» What needs to be done
Write the next part of the essay below about waiting for children and adoption, picking up after its final sentence.

» Passage
________________________________________

Waiting for Children

Waiting isn’t my strong point. I can get impatient standing in a line of just four people at a grocery store. And waiting for the pot to boil for my morning cup of tea can seem like an eternity.

But waiting for the big things in life? That’s been even harder, but probably the methods that God has used to teach me the biggest lessons.

I waited, too long I thought, to get married. In my mid-twenties, I didn’t know if I’d ever meet someone. But I did (at church, no less), and at 28 got married.

First comes marriage, then comes children, right? Walking the road of infertility doesn’t usually come to mind. But that’s the path God had for me. Each month became a rollercoaster of emotions. My hopes would rise that this month be the month, only to then plummet when the answer was no yet again. I became more emotional and sometimes angry. I so related to the words of Rachel to Jacob, “Give me children, or I’ll die!” (Gen. 30:1).

Over time, God spoke to my heart through His Word, my pastor, and other means. I realized I had been acting like a spoiled child—demanding that God give me what I want when I wanted it. I knew the Lord was asking me to take this desire for children and surrender it to Him, to lay it down at His feet, to let go, and be willing to receive whatever He had for me whether that included children or not.

After a lot of praying and searching, my husband and I decided to pursue adoption. Again, we learned the lessons of waiting and surrender. Months passed. One year. Then two. Then a glimmer of hope ended in a failed adoption. I began to wonder if this was God’s answer—if the answer to the question of having children, even through adoption, was also no. And through many tears, I surrendered again. If we were never to have children, then that was OK. It just meant that God had a different plan for our lives and He would satisfy my desires with “good things (Ps. 103:5), even if it wasn’t with exactly what I wanted.

Finally one day we got a call from a friend. The daughter of a family in their church had just had a baby boy, and they were considering adoption. Were we interested?

Were we ever! Two days later, that little boy, whom we named Jeremiah after Jeremiah 1:5, came home from the hospital with us. We had to wait five more weeks for some legal issues to be taken care of before we knew he would stay with us—again a time of surrendering our desires and asking God to do what was best for this little boy. But the answer was yes. Jeremiah was to be our son.

________________________________________

» Input data

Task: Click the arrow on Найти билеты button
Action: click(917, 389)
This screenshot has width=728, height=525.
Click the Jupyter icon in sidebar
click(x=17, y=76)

________________________________________

» Exercise answer
Fast forward a few years later. We still wanted to grow our family and, after many months of praying, we made an appointment for the next step in what we hoped would be the adoption of a second child.

But God had different plans. I had been feeling strange for a few weeks, and the night before our appointment, finally decided to take a pregnancy test. I could hardly believe it when the positive answer appeared. I ran to tell my husband. We laughed. We cried. We laughed some more. (Now I understand why Abraham and Sarah chose the name “Isaac,” which means laughter, for their long-awaited son.) What we thought would never happen was happening!

When we finally started to share our news, I had someone ask if I was fearful of this pregnancy ending in miscarriage. But I had already decided that if I focused too much on what could happen, I would miss out on the joy of just being pregnant. If the Lord chose to take our baby home before we got to meet him or her, I would be deeply grieved. But I would still choose to praise Him for the gift of being pregnant—a gift I never thought I would get to experience.

On April 9, we received the gift of our daughter, Sarah Elisabeth, born healthy and weighing a whopping 9 lbs. 13 oz. As I look at my son and my daughter, both with their own special, miraculous stories, I think of the verse in Genesis, “Is anything too hard for the LORD?” (Gen. 18:14).

After years of surrendering the desire to want to be a mom, now that I am one, God is teaching me different lessons of surrender. As I deal with the needs of small children, I have to surrender my time, my money, and my physical body, among other things. But most importantly, I have to surrender these children themselves, entrusting their lives and their future to God.

The thing is whether we’re married or single, with children or without, we all have to surrender. What issues of surrender are you dealing with? How can you put this principle of surrendering to God into practice on a daily basis?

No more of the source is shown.